Distributed Pharmaceutical Analysis Lab
The Distributed Pharmaceutical Analysis Lab (DPAL) provides high quality, validated chemical analysis of pharmaceutical samples from partners in the developing world. This collaboration with Chemists Without Borders uses analytical resources at academic institutions in the US to perform characterization of suspect medications that have been collected and screened in Kenya, Uganda, Tanzania, India, Nepal, or Malawi.
How it works:
DPAL participants must demonstrate that their HPLC system is suitable for pharmaceutical assays by performing a suite of tests, such as linearity, accuracy, precision, and matrix spike-recovery. If all goes well, this will take 40-45 injections, and makes a good instrumental analysis or undergrad research lab project. Once the assay is approved, we will ship you a box of samples for analysis and work with you and your students to follow up with the regulatory agency if necessary.
1) . Register for Open Science Framework at osf.io (it is free and they don't spam you!) and contact Marya, Sarah, or Tracy to pick a pharmaceutical.
2) . We open a project folder for your institution at the Open Science Framework DPAL site. The project site hosts the most current methodology for analyzing different drugs and Excel spreadsheets for entering data. You can register your data at any time, which creates an unique DOI leading to a web archive showing the data at the point you write a report or prepare a publication/presentation.
3) File a system suitability report. DPAL provides standard HPLC methods and procedures and standard samples for validating the methods on your instruments. After you find your system's linear range for pure API, we will ship you expired samples to test matrix recovery.

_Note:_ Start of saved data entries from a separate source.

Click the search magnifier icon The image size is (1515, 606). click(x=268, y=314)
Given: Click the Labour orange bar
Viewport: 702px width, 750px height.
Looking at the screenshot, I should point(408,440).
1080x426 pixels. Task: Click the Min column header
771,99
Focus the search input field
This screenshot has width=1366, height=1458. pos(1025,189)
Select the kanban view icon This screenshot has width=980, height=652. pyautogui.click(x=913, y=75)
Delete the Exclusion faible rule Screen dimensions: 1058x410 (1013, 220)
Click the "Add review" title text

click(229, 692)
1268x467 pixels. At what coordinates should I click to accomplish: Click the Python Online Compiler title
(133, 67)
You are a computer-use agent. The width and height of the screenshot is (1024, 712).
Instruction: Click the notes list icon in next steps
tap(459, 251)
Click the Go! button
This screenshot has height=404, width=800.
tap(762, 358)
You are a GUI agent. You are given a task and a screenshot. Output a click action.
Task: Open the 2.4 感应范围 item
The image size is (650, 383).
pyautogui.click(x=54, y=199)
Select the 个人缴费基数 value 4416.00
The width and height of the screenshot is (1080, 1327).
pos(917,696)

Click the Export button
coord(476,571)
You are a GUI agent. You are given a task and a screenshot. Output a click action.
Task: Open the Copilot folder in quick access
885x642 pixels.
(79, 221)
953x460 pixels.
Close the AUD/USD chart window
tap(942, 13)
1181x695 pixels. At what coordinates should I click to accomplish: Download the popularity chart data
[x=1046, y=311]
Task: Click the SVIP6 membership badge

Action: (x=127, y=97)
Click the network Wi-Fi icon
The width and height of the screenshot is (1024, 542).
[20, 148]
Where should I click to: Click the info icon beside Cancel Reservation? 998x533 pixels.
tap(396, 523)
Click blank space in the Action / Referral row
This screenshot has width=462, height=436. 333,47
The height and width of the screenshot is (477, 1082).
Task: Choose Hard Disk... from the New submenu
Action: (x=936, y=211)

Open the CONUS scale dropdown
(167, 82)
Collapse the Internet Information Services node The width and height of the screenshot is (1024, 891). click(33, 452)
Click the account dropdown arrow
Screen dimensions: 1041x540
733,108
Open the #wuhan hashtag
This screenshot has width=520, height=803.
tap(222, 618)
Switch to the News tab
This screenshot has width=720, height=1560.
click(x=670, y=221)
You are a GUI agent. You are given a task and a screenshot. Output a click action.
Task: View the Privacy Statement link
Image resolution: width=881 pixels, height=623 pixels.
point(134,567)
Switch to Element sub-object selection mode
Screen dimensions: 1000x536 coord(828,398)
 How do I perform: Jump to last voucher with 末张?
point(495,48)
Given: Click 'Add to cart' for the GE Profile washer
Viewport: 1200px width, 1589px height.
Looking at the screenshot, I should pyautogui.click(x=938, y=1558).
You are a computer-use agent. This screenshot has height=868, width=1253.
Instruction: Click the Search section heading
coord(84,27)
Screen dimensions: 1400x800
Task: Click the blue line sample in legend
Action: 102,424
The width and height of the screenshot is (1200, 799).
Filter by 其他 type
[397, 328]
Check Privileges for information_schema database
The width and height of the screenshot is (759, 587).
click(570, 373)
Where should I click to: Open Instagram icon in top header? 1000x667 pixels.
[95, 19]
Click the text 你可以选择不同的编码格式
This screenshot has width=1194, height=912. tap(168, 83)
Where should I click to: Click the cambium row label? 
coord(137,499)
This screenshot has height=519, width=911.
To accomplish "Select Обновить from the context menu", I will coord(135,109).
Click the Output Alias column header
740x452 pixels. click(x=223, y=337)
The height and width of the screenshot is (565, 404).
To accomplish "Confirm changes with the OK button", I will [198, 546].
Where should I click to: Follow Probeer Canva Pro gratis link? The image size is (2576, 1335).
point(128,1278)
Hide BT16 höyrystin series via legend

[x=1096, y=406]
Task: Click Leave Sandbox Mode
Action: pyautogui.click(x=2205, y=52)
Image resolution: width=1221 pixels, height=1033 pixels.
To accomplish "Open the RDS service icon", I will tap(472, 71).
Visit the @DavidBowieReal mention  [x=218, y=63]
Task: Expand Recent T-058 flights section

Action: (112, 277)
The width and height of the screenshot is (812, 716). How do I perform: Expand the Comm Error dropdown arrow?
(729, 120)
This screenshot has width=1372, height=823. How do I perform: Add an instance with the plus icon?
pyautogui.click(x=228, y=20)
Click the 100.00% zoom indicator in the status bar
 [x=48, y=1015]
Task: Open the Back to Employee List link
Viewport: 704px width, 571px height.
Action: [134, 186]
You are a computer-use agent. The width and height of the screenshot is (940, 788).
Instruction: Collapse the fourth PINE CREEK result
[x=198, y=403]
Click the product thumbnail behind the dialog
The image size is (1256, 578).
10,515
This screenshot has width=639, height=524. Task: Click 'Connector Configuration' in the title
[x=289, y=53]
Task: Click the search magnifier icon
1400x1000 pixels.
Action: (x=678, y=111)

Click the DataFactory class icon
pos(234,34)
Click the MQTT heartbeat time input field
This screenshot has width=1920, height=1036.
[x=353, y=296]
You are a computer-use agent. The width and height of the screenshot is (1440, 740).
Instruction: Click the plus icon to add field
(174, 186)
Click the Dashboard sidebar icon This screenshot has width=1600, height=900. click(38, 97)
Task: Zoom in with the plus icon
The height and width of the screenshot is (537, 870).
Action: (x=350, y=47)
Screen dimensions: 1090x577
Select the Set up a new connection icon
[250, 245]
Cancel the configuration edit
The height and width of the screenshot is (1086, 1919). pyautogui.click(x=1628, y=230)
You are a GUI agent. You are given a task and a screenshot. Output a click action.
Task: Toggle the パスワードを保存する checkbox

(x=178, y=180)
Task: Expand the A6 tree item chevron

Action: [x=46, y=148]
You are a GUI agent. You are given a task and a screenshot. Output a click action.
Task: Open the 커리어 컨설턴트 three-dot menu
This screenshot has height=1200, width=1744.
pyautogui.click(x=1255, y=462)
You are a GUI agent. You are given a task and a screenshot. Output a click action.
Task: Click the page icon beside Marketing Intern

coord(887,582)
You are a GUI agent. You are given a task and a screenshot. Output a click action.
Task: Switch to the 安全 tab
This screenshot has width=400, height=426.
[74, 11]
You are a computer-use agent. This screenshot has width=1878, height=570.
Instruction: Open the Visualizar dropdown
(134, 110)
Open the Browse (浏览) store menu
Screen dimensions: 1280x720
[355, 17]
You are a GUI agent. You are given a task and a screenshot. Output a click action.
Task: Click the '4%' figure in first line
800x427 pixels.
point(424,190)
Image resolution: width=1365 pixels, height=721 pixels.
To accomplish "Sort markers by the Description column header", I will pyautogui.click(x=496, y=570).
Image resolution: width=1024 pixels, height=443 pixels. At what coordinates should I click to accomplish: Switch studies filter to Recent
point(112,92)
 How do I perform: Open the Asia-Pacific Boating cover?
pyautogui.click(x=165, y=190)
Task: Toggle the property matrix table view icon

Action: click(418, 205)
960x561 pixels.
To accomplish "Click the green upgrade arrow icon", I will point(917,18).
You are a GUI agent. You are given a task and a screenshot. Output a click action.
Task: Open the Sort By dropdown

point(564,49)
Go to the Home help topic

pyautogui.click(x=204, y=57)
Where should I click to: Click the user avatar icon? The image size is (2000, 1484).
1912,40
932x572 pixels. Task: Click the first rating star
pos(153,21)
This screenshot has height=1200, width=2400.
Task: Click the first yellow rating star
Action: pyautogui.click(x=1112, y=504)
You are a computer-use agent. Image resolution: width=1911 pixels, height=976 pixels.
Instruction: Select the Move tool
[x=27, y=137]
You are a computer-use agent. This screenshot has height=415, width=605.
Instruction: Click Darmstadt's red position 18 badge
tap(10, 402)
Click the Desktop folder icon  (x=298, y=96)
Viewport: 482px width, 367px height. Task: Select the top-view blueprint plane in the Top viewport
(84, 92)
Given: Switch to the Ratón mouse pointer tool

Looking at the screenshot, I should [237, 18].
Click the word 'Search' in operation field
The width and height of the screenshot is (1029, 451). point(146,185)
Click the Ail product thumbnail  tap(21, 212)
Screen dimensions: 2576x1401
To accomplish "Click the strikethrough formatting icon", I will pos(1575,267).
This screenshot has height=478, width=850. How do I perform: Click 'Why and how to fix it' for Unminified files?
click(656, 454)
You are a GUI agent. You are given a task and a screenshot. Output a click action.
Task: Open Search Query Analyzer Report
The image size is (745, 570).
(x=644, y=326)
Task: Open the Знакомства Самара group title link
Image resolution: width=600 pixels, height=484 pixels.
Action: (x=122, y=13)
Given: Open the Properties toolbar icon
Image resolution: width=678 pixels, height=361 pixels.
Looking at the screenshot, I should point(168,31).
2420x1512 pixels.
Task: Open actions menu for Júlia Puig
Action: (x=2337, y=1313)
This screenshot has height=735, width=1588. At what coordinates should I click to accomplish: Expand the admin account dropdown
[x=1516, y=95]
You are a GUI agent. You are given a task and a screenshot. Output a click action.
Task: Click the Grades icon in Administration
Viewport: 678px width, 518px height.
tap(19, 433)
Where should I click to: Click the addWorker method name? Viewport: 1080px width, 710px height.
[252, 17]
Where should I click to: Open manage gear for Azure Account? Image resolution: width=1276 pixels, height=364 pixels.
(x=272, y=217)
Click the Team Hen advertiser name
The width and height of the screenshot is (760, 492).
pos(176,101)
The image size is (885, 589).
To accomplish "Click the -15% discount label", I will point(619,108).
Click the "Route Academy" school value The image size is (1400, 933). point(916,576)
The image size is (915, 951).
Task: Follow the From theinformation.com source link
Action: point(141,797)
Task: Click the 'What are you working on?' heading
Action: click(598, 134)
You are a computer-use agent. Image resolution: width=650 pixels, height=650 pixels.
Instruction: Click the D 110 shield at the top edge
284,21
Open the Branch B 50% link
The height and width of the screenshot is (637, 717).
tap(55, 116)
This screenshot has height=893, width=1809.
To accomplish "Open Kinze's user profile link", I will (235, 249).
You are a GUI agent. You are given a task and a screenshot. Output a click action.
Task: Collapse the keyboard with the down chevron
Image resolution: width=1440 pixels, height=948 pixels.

4) . Once you have shown that your system and sample preparation method is suitable for the analysis of the target pharmaceutical, we will ship you samples collected in Kenya or other developing countries. You analyze the samples and perform the QC checks and return the analytical data and your conclusions to DPAL.
5) Suspicious samples undergo additional analysis at UND and then we jointly write a report to alert the appropriate country medical regulatory authorities and sometimes, the WHO.
System validation and analysis of the samples can be incorporated into undergraduate research, a chemistry club activity, or into formal coursework such as an instrumental analysis or analytical chemistry lab.
Download the Methodology Manual (August 2018 update! New, Improved!)
This manual is a work in progress. Questions and comments are welcome. The first sections describe how to choose and validate HPLC assays; suggested assay conditions for several antibiotics are included at the end of the manual. Other assays may be found in pharmacopeia monographs, such as the WHO's International Pharmacopoeia and the USP monographs. DPAL participants may contact Dr. Lieberman for more information about USP monograph procedures (they are behind a paywall, but USP has kindly given us access through their Academic Connection Program).
Data Processing Templates for Excel and a wiki on HPLC troubleshooting are available on the Open Science Framework project site for DPAL members.
How to get started:
A faculty member must be formally responsible for managing the project and taking custody of the samples. Contact Prof. Marya Lieberman to discuss this process. You can register for OSF at osf.io.
A good starting point is to download the methodology manual (use the link above) and check the availability of a suitable HPLC system and columns; most C18 columns are suitable for amoxicillin or ampicillin analysis.
Depending on your location, technical assistance with repairing or testing HPLCs may be available through Chemists without Borders.
Why we're doing this
The suspicious sample of amoxicillin/clavulanate below was discovered during an HPLC training session for summer undergraduate researcher Rebecca Ryan. Clavulanate is a potentiating agent that enables amoxicillin to kill resistant bacteria. Thanks to the efforts of undergraduate researchers at DPAL, this sample was reported to the Kenyan medical regulatory authorities and the World Health Organization RapidAlert system in 2014; the product was quarantined in Kenya. The origin of the degradation appears to have been a packaging problem. Subsequent batches of this manufacturer's product corrected the packaging flaw.
We have hundreds of samples of amoxicillin, ampicillin, amoxicillin-clavulanic acid tablets, azithromycin, ciprofloxacin and acetaminophen tablets. Smaller numbers of samples are also available of other antibiotics, TB medications, antimalarials,worming medications, pharmaceuticals for chronic conditions like diabetes, and veterinary medicines. These medicines were purchased by secret shoppers from 239 registered and unregistered pharmacies in 11 towns in western Kenya.
In 2019, we expect over 1,200 samples of antibiotics from eastern Africa and SE Asia.